» **EXERCISE INSTRUCTIONS**:
Leave the pictures aside. Retype exactly the lines from the top of the data below through the one holding "[Read: How Entrepreneurs".

» **Saved data entries**:

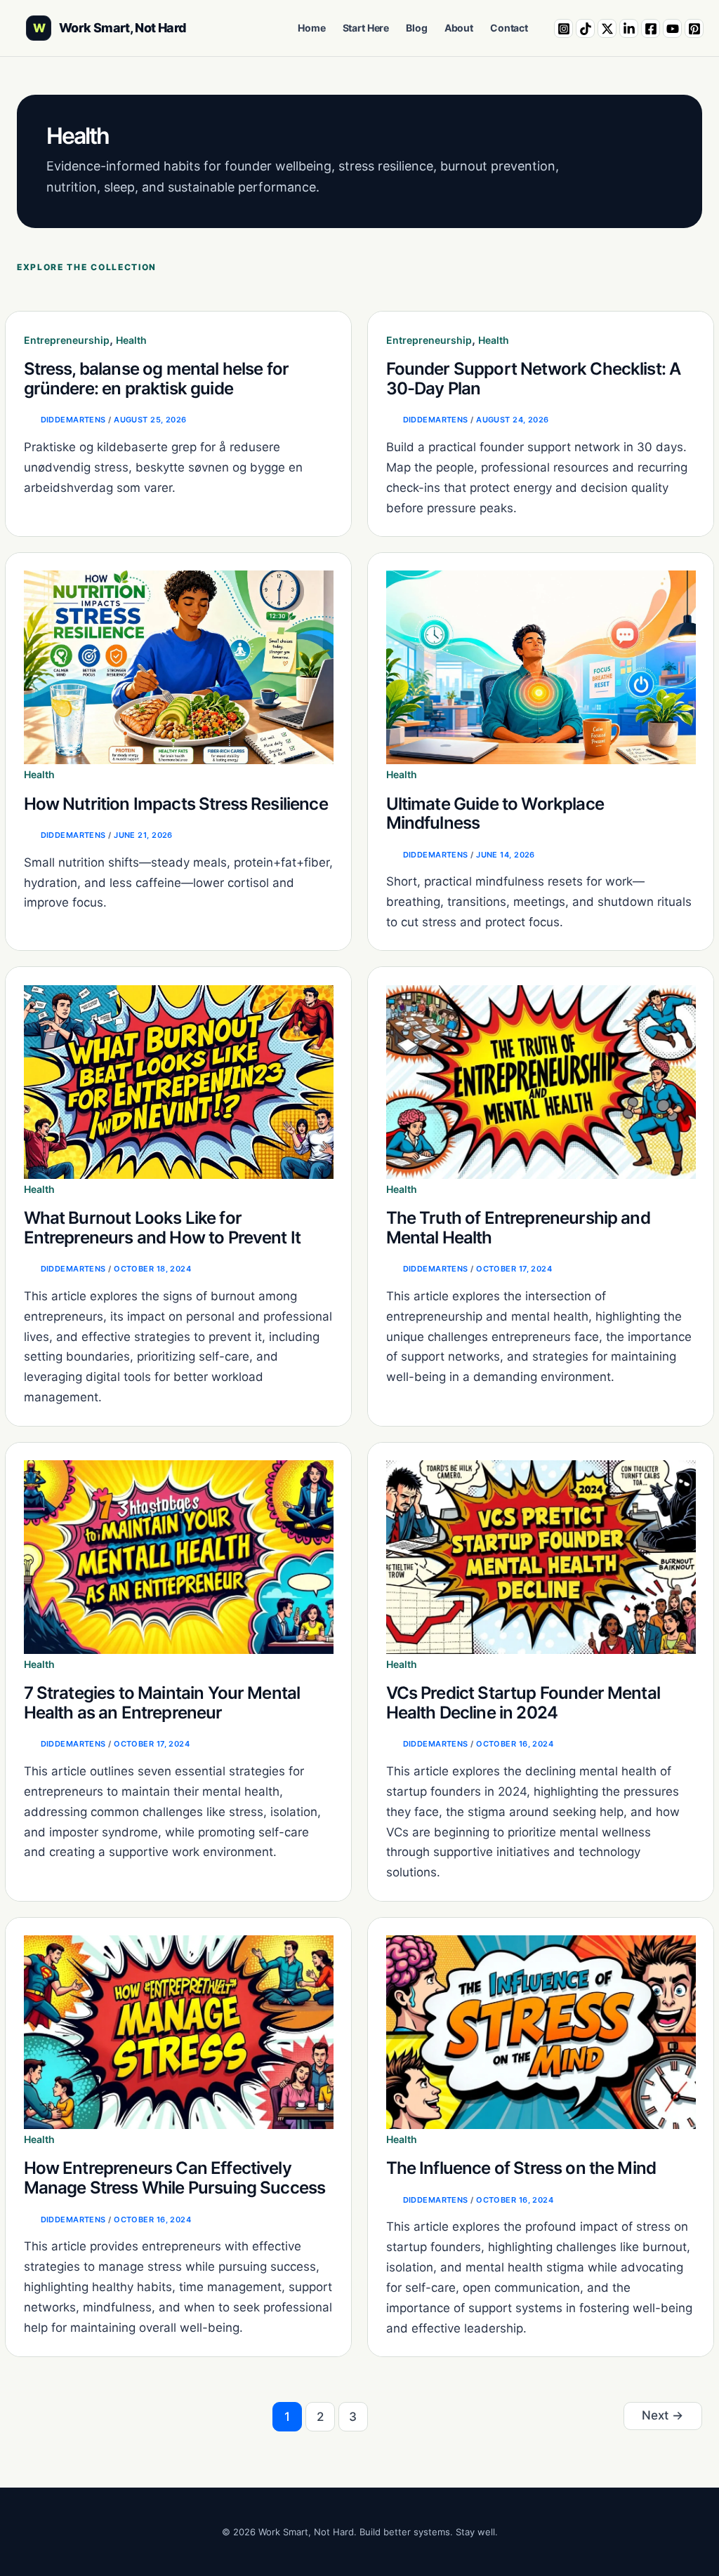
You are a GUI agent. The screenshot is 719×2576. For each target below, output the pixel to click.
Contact (509, 28)
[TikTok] (585, 28)
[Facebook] (650, 28)
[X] (607, 28)
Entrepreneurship (67, 340)
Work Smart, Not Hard (122, 27)
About (458, 28)
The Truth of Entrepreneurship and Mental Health (518, 1228)
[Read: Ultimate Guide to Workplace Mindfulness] (541, 667)
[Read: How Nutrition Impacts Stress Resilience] (179, 667)
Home (311, 28)
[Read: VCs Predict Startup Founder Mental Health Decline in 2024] (541, 1556)
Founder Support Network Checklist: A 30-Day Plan (533, 379)
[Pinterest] (694, 28)
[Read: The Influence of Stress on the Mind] (541, 2031)
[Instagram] (563, 28)
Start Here (366, 28)
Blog (416, 28)
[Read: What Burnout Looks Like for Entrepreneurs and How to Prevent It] (179, 1081)
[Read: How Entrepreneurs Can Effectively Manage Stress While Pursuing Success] (179, 2031)
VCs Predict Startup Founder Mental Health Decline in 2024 (523, 1703)
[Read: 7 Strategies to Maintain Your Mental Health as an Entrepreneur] (179, 1556)
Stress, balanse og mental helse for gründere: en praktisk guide (156, 379)
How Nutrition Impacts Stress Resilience (176, 804)
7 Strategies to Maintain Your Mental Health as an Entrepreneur (162, 1703)
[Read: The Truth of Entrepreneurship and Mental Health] (541, 1081)
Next (662, 2415)
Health (131, 340)
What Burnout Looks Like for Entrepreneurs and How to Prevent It (162, 1228)
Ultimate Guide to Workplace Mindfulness (495, 814)
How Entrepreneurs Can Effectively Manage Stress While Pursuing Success (175, 2178)
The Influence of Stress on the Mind (521, 2168)
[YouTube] (672, 28)
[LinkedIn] (628, 28)
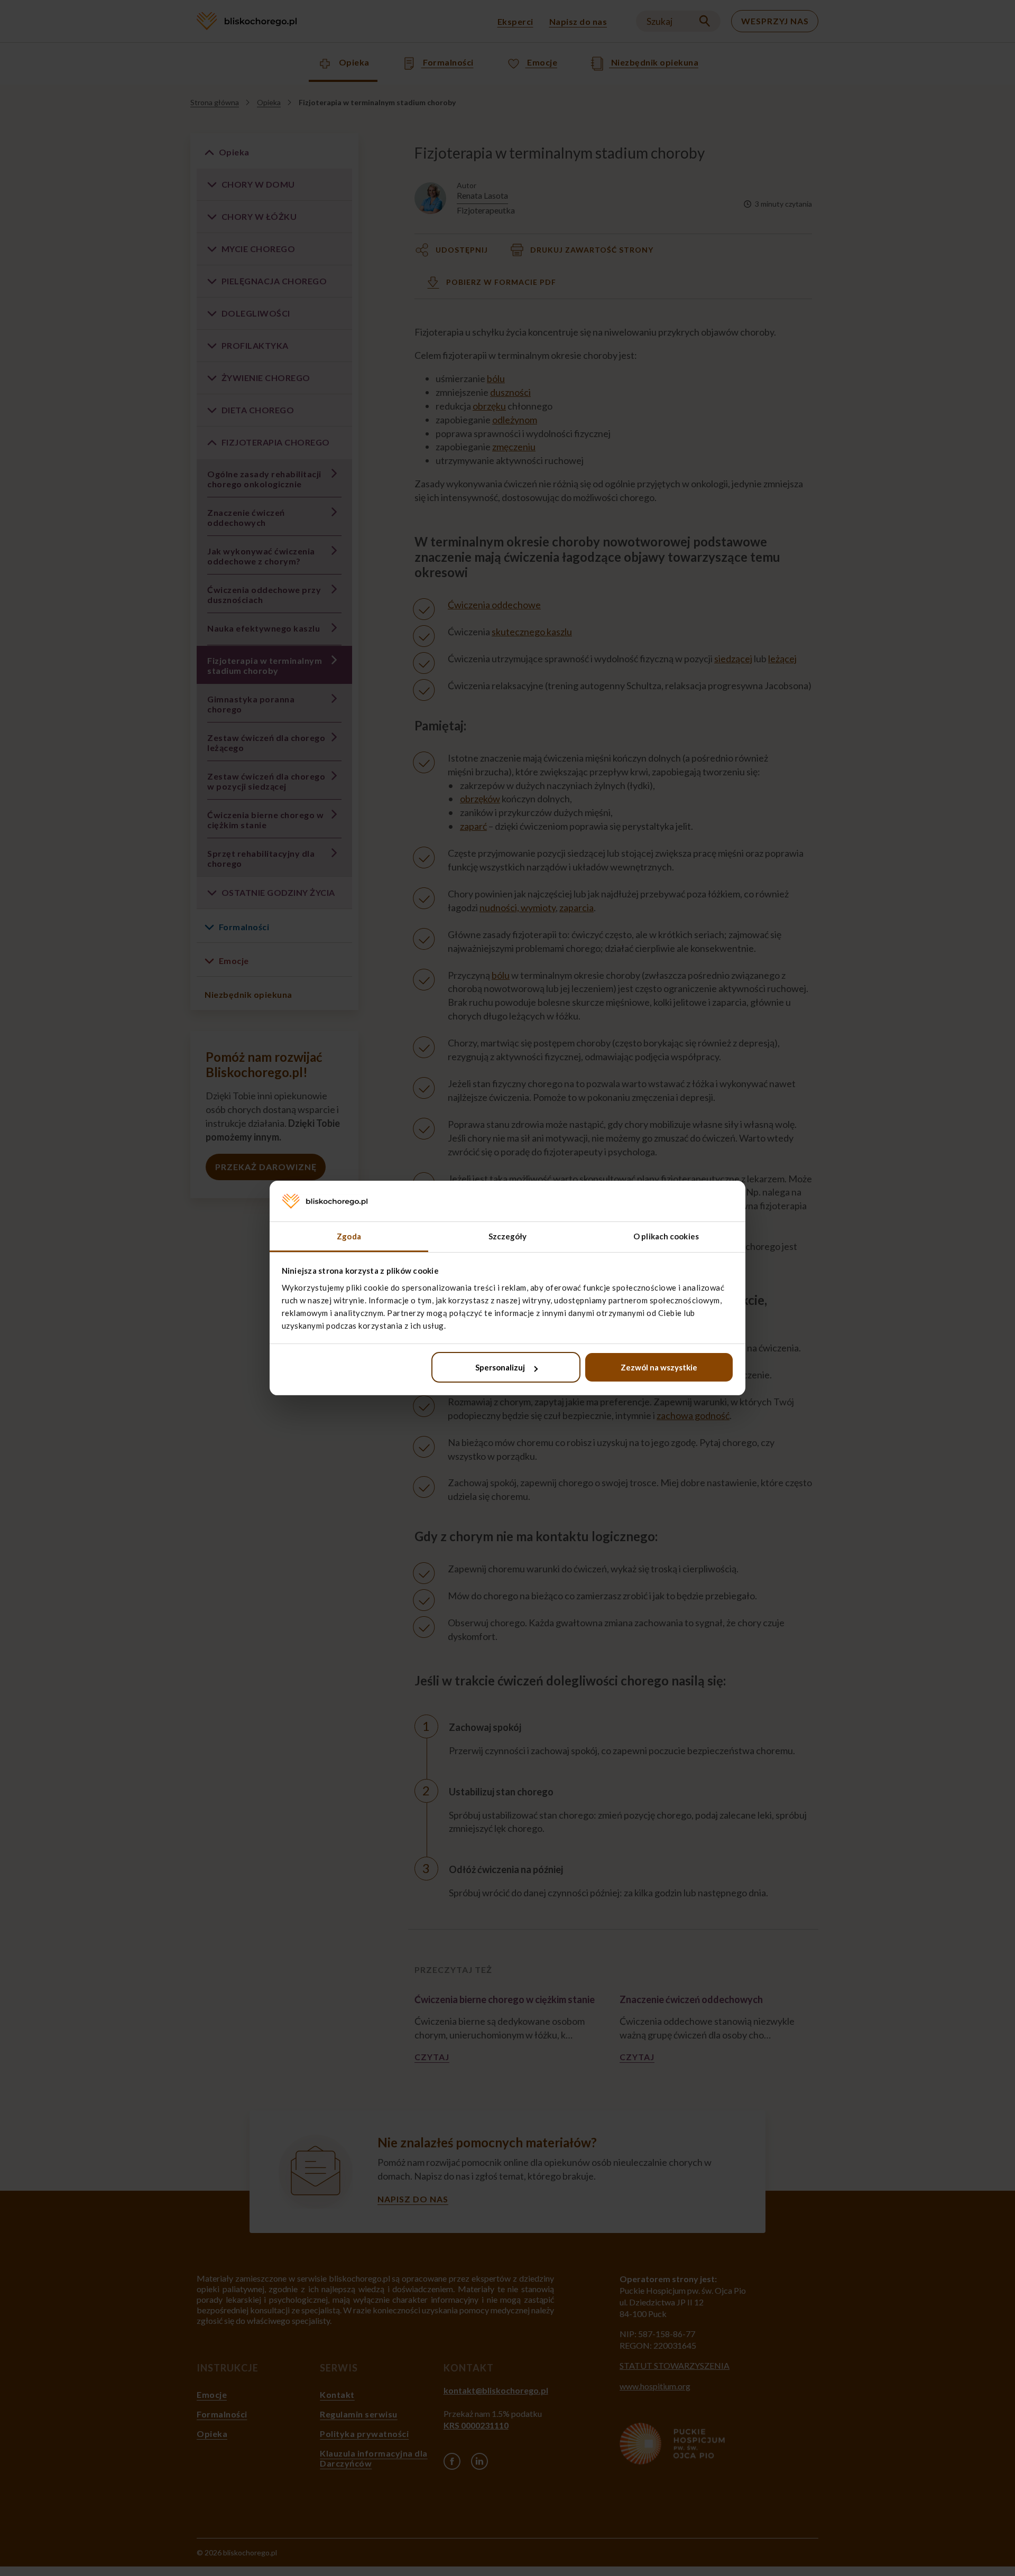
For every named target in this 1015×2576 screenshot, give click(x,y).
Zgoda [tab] (349, 1236)
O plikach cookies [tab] (666, 1236)
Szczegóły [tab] (507, 1236)
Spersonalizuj (500, 1367)
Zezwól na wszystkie (659, 1367)
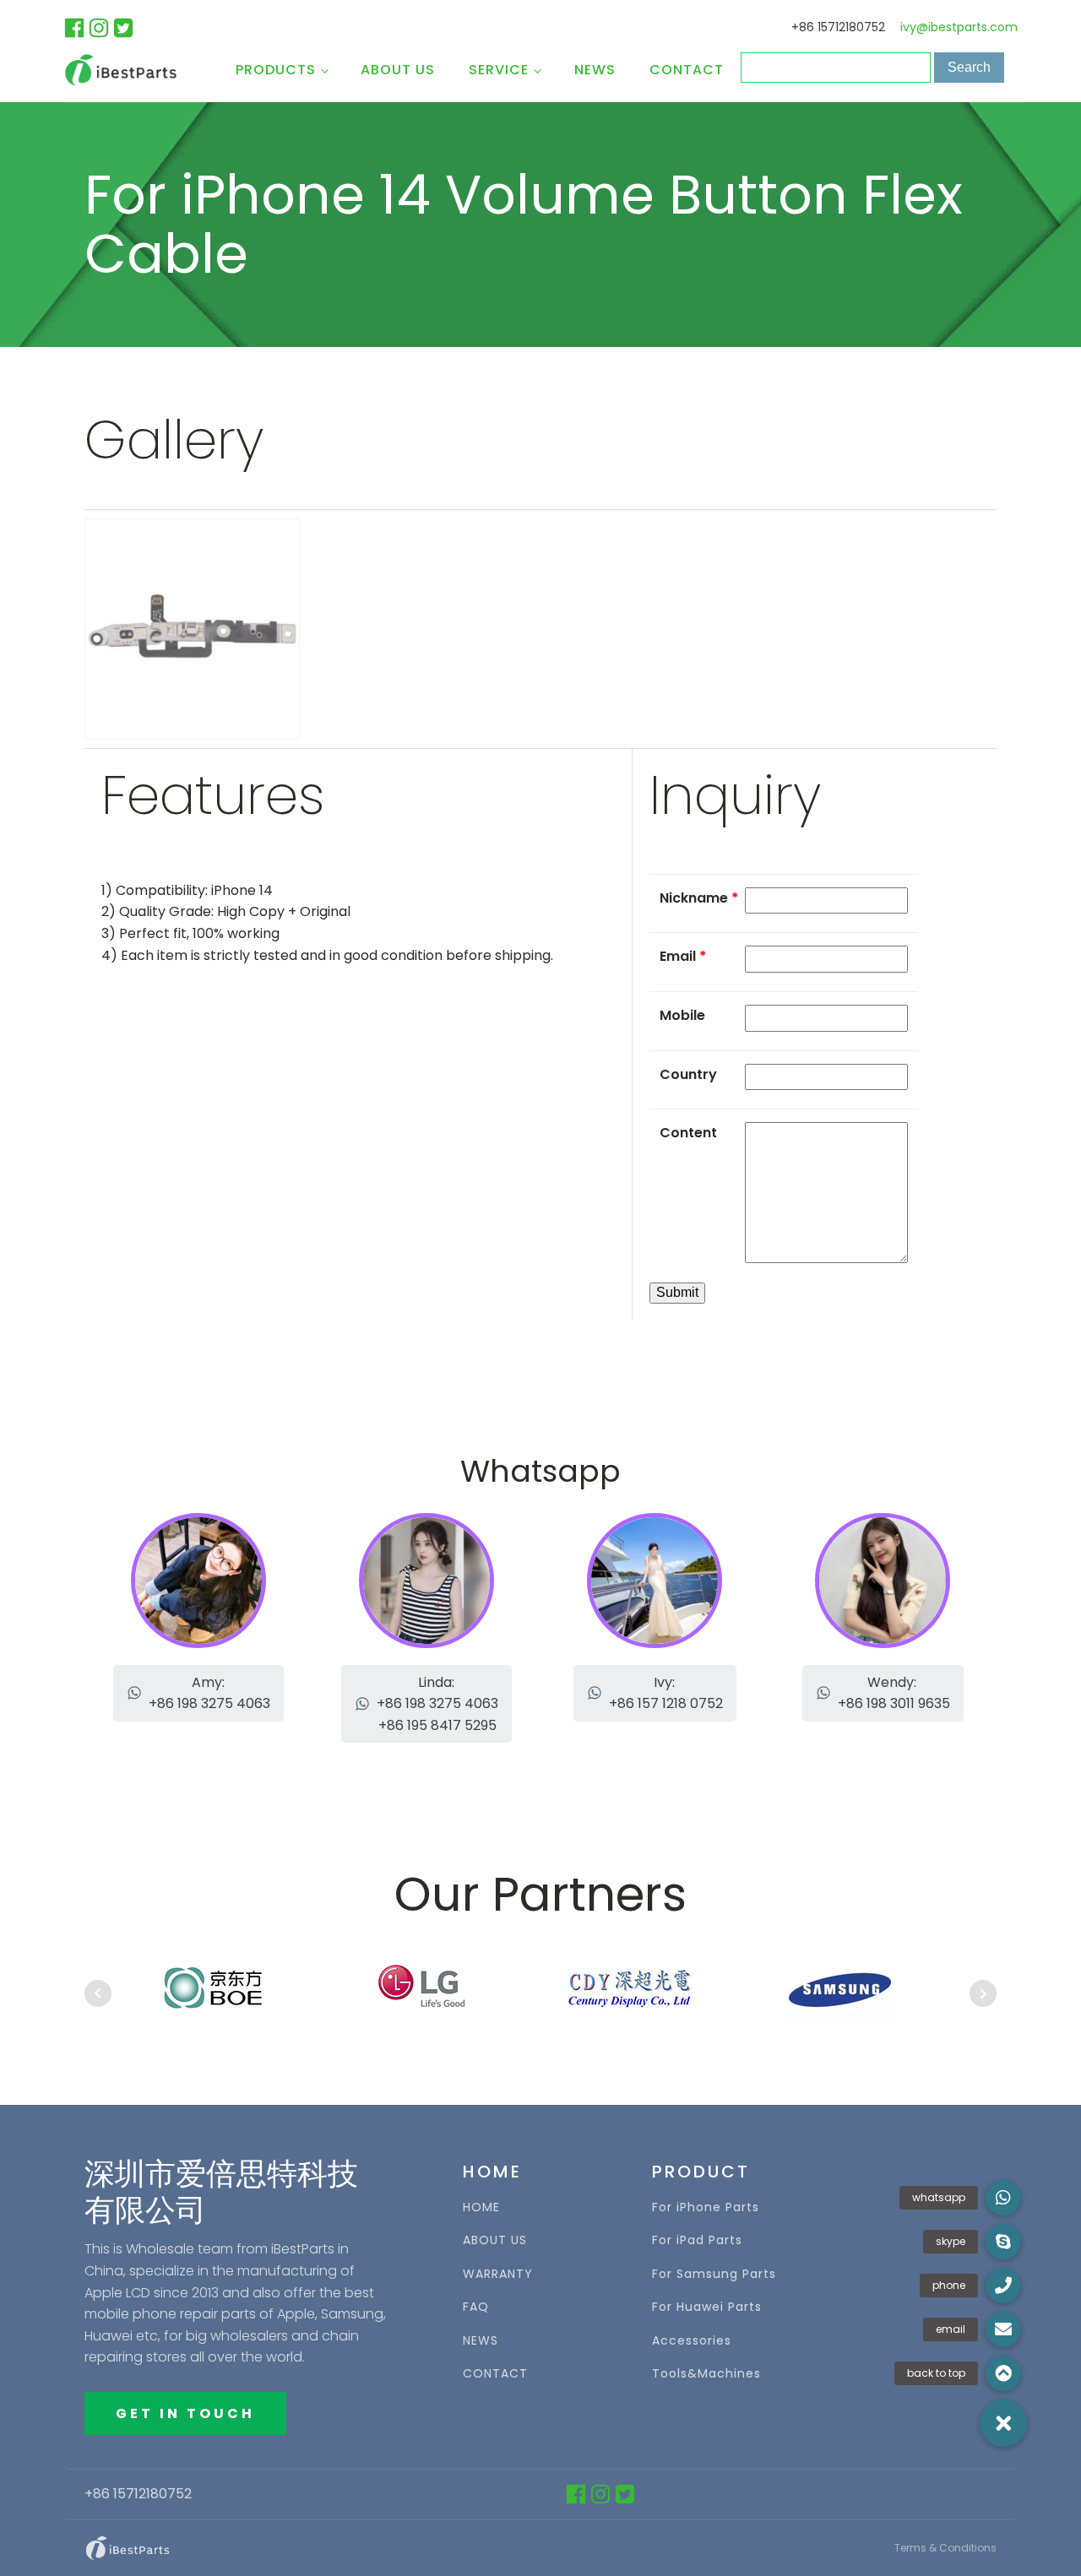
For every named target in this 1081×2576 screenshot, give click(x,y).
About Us (398, 69)
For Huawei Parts (707, 2307)
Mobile (682, 1015)
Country (688, 1074)
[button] (198, 1693)
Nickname (699, 898)
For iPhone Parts (705, 2207)
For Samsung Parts (714, 2274)
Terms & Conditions (945, 2548)
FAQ (476, 2307)
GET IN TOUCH (185, 2413)
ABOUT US (495, 2240)
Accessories (691, 2341)
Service (499, 69)
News (595, 69)
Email (683, 956)
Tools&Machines (706, 2373)
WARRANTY (498, 2274)
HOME (481, 2207)
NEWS (480, 2341)
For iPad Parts (697, 2240)
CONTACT (495, 2373)
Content (688, 1132)
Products (276, 69)
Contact (686, 69)
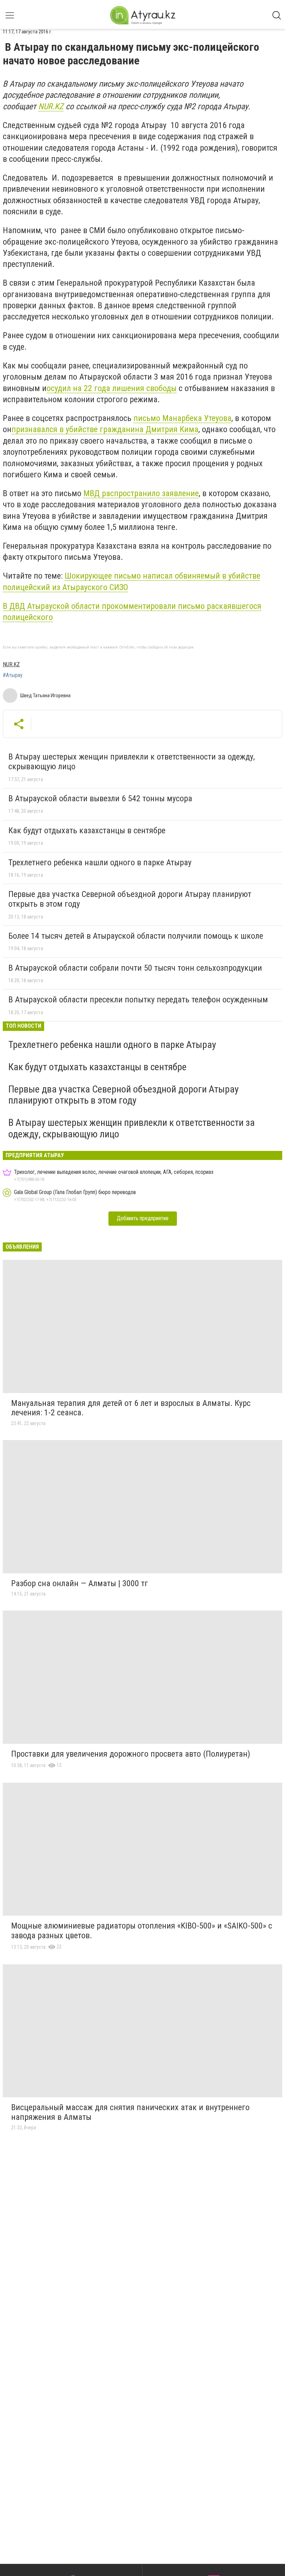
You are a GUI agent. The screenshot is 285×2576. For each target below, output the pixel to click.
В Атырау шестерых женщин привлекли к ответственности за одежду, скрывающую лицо (131, 761)
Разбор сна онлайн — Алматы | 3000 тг (79, 1583)
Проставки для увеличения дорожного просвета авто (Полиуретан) (130, 1754)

» **ANSWER SECTION**:
You are a GUI agent. The screenshot is 719×2576. For each target below, output the pixel to click.
Contact (509, 28)
[TikTok] (585, 28)
[Facebook] (650, 28)
[X] (607, 28)
Entrepreneurship (67, 340)
Work Smart, Not Hard (122, 27)
About (458, 28)
The Truth of Entrepreneurship and Mental Health (518, 1228)
[Read: Ultimate Guide to Workplace Mindfulness] (541, 667)
[Read: How Nutrition Impacts Stress Resilience] (179, 667)
Home (311, 28)
[Read: VCs Predict Startup Founder Mental Health Decline in 2024] (541, 1556)
Founder Support Network Checklist: A 30-Day Plan (533, 379)
[Pinterest] (694, 28)
[Read: The Influence of Stress on the Mind] (541, 2031)
[Instagram] (563, 28)
Start Here (366, 28)
Blog (416, 28)
[Read: What Burnout Looks Like for Entrepreneurs and How to Prevent It] (179, 1081)
[Read: How Entrepreneurs Can Effectively Manage Stress While Pursuing Success] (179, 2031)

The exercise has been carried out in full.